» **WHAT THE EXERCISE ASKS**
Could you return, word for word, the lines starting at the one containing "Task: Click the New Order button" and ending at the one containing "Action: point(251,40)", with both of those lines included? Leave the pictures out of your answer.

» **DATA EXTRACT**

● ● ● ● ●

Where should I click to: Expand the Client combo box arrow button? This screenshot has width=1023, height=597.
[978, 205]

● ● ● ● ●

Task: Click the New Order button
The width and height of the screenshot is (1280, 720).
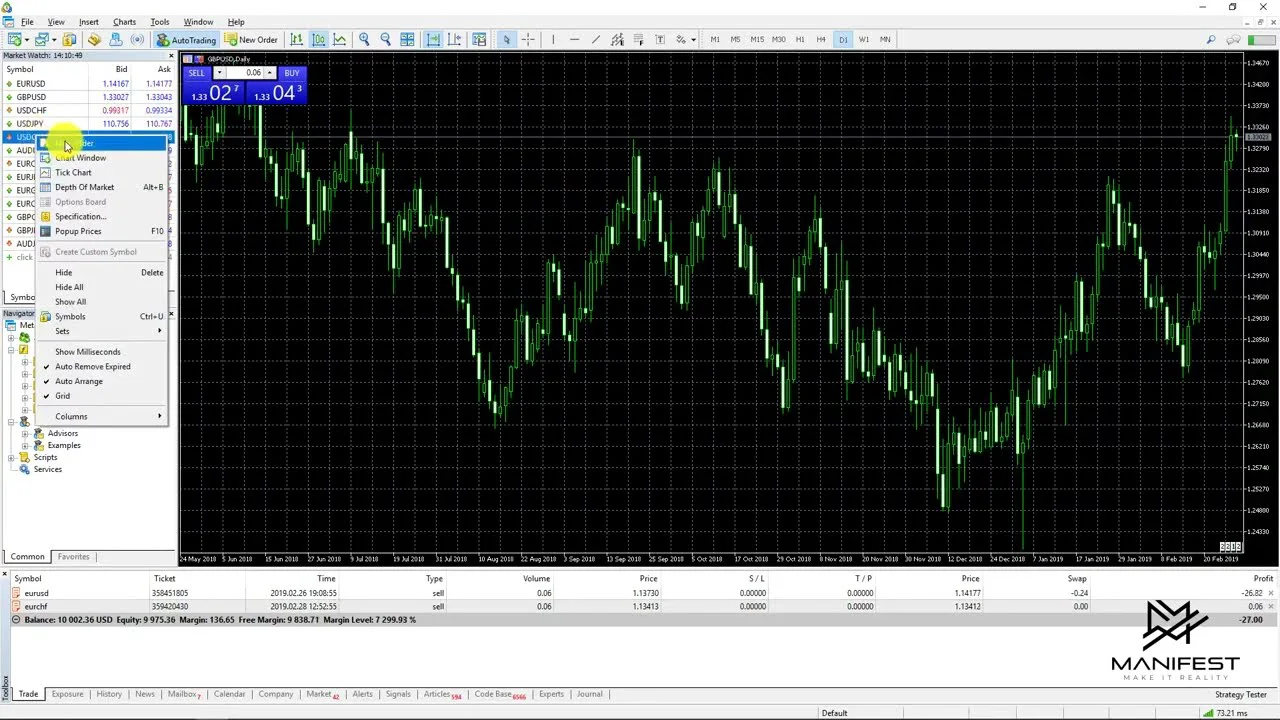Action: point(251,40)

● ● ● ● ●

» **THE COMPLETED TASK**
Task: Click the New Order button
The width and height of the screenshot is (1280, 720).
Action: point(251,40)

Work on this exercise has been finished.